Passage provided ->
By Samson ZHANG, Data Scientist at LittleBigCode

What are we talking about? DVC is a MLOps tool that works on top of Git repositories and has a similar command line interface and workflow to Git. It is designed to tackle the challenge of data sets traceability and reproducibility when training data-driven models.

Why do we need DVC ?

All data-driven models require data to be trained. Managing and creating the data sets used for training data-driven models requires a lot of time and space. Depending on the project, there can be up to thousands of versions of the data set to train the models. This can quickly become muddled due to multiple users altering and updating the data which can greatly jeopardize the traceability and reproducilibity of experiments.

In your data scientist career, you probably experienced data versions tracking issues when exploring and cleaning your data set, just like me.

For instance, I often worked on computer vision problems with thousands of images/annotation files. Counting the raw noisy data, the cleaned data and the preprocessed data, there are already 3 different versions to keep. And that is still without keeping track of some processing steps results!

Without DVC, a possible approach would be zipping files and storing hashes (file content checksum), and locations in Git commits. The data set would be fully duplicated for each version. It would be complicated to update and to keep track of. Just imagine the work you would have to do each and every time you have new data to add or wrong labels to correct!

This iterative process on the data set can be applied to many data science projects and it is not scalable without proper tools.

DVC has been created to exactly handle this iterative process in an efficient way.

As its name suggests, DVC is a data-versioning tool. It is first designed to track sequential updates of a data set. It is not designed to handle complex tasks such as concurrent labeling and data set cleansing (file removal and modification) in a multiple-users setting. A third-party specialized tool would be more appropriate for those tasks.

Why use DVC for data version management instead of other tools such as Git or Mlflow ?

Mlflow is not designed to track a lot of large files (for instance, thousands of images) as it does not optimize storage for file duplication. Tracking datasets version with Mlflow would be inefficient. Mlflow itself does not guarantee the reproducibility of a data set used during an experiment run, unless you save the whole data set during each run, which is not scalable.

Git is unsuited for large files versioning in general (especially for datasets). Furthermore, saving your data set with your source code can be a huge security breach as anybody that works on the code can access potentially sensitive data (even worse for public git repo).

Git-LFS exists as a git extension for large file storage but it has not been designed with data science in mind. DVC: About Git-LFS. DVC can work with any cloud storage (or even a simple SSH server) and does not require a dedicated LFS server unlike Git-LFS.

Data extract ->
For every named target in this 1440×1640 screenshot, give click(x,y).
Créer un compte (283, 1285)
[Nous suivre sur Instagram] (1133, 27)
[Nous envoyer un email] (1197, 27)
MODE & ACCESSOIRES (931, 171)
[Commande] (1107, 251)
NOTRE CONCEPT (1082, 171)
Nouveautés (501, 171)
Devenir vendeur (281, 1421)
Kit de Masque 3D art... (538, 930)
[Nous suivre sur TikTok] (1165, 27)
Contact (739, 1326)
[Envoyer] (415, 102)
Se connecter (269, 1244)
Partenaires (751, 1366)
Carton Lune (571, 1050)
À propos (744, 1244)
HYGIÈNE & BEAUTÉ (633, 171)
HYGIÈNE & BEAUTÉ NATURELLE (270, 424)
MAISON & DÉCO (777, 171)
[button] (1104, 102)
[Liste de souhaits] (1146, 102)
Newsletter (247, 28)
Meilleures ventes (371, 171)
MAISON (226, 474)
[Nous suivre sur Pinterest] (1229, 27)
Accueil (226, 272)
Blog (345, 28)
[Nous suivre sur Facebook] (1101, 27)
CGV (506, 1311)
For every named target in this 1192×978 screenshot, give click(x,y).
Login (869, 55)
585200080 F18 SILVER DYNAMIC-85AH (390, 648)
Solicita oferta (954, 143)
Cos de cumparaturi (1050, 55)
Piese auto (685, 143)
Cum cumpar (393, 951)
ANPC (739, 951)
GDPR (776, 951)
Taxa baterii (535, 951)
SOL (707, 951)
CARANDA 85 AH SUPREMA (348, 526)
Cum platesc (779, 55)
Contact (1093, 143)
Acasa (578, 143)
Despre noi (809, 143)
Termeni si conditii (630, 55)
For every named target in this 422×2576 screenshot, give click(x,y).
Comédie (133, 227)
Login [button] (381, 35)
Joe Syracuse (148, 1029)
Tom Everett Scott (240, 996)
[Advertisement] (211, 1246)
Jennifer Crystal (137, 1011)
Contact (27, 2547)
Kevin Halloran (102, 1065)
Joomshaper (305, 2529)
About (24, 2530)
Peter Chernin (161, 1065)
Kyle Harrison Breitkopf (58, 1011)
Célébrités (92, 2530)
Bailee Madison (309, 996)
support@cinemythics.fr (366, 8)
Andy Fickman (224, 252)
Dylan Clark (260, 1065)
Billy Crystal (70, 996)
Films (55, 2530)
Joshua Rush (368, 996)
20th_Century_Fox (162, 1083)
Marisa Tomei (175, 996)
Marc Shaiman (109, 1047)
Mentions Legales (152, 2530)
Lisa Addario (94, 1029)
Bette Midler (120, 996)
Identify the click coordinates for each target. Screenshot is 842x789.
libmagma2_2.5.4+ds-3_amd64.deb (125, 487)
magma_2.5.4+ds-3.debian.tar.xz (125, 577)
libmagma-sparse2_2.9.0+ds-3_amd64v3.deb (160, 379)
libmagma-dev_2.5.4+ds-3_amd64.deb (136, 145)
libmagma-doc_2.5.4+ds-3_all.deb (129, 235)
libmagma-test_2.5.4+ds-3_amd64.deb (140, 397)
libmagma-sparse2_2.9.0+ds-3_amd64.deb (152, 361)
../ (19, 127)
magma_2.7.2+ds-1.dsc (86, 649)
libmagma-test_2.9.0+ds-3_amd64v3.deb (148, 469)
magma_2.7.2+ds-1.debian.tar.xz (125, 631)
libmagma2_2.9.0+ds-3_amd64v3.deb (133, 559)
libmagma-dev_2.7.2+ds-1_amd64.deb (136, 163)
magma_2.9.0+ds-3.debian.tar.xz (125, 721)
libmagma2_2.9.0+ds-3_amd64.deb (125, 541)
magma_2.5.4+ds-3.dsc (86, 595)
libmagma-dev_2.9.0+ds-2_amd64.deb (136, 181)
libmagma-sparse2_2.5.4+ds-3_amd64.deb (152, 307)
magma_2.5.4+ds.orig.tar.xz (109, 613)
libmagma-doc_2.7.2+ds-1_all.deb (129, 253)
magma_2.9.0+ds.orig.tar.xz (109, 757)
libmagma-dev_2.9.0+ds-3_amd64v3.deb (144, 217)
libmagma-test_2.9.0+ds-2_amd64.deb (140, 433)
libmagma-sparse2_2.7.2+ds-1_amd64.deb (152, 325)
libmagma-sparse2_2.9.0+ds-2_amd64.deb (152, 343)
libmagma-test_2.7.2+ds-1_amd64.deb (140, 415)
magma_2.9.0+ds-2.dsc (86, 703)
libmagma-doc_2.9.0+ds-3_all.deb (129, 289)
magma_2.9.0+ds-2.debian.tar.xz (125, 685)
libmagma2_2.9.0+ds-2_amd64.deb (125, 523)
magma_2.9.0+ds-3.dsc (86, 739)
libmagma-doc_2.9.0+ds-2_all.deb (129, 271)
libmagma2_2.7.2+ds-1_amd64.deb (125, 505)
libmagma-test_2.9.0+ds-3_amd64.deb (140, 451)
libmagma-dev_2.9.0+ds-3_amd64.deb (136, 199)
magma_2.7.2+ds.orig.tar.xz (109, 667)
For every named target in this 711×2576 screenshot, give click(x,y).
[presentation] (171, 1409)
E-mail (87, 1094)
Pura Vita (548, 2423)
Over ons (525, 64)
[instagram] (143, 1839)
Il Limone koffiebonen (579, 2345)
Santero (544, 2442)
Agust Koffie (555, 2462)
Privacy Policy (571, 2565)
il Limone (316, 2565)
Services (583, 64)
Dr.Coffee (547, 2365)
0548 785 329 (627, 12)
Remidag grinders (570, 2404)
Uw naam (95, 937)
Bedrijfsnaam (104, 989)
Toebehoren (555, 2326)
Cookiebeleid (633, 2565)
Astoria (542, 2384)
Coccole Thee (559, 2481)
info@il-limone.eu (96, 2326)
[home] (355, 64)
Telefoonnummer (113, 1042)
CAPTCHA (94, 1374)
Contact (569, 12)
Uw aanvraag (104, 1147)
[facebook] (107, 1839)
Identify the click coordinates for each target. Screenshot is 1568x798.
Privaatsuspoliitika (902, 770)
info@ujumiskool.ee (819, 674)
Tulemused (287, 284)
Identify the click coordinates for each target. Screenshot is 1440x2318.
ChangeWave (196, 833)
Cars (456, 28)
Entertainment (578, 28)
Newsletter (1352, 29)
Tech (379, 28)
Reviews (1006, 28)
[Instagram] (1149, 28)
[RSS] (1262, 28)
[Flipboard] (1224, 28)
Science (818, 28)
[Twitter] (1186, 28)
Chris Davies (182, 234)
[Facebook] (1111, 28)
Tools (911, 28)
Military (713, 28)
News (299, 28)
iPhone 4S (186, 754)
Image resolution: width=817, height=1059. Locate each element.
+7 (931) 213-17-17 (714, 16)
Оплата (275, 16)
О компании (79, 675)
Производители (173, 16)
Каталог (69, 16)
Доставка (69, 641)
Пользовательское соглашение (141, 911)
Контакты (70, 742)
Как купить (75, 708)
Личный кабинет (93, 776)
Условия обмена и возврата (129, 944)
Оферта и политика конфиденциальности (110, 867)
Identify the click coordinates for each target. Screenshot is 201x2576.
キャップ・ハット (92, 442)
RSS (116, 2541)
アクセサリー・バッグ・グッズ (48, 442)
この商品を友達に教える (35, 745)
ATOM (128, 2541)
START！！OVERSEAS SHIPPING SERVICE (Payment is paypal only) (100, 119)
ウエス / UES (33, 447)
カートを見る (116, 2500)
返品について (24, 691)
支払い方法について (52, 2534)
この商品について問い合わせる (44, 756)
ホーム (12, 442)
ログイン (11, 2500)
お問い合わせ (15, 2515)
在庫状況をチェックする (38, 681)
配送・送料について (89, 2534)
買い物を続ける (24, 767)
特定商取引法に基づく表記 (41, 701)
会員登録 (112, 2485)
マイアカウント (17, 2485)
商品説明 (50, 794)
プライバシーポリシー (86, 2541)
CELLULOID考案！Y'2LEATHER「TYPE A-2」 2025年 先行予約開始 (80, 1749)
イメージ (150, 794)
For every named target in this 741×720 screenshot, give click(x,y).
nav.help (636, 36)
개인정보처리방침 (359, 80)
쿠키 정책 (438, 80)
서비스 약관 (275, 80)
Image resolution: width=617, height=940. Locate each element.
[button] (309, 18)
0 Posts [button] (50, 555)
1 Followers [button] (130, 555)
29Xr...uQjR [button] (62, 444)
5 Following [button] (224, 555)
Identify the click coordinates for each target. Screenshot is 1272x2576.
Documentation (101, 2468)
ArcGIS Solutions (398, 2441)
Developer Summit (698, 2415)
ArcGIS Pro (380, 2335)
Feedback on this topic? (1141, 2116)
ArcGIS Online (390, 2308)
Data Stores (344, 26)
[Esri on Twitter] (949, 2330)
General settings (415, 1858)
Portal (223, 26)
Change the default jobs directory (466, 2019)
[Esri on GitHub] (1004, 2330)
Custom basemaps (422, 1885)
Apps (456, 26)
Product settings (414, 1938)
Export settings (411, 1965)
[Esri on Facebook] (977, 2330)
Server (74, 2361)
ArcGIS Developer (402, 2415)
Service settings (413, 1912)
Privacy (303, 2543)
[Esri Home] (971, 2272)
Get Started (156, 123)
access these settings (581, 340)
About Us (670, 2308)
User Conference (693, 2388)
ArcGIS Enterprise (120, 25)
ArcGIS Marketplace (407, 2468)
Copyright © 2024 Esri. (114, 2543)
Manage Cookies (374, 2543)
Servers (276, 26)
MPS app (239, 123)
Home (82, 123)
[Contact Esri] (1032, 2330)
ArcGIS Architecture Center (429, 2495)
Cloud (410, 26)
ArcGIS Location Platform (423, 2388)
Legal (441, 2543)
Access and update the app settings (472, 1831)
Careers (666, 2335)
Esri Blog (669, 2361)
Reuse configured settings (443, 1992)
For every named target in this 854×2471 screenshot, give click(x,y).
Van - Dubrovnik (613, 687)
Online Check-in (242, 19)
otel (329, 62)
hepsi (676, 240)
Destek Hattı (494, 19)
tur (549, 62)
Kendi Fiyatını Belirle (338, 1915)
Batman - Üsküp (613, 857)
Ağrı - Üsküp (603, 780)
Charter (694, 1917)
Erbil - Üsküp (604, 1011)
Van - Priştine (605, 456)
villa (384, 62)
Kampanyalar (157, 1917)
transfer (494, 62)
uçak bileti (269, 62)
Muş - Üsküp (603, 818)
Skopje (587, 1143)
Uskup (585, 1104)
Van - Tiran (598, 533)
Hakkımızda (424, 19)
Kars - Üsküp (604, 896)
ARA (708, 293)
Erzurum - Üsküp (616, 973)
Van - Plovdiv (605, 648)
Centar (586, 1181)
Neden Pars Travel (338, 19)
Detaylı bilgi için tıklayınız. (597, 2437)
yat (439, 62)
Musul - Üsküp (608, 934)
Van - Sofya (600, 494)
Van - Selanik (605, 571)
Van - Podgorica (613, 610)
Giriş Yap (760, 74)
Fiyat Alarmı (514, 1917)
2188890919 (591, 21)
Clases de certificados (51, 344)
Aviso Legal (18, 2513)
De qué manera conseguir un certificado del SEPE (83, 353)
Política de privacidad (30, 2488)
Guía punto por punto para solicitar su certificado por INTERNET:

The problem ->
Please answer from the DVC article above: unlike Git-LFS, what does DVC not require?

Full solution ->
A dedicated LFS server.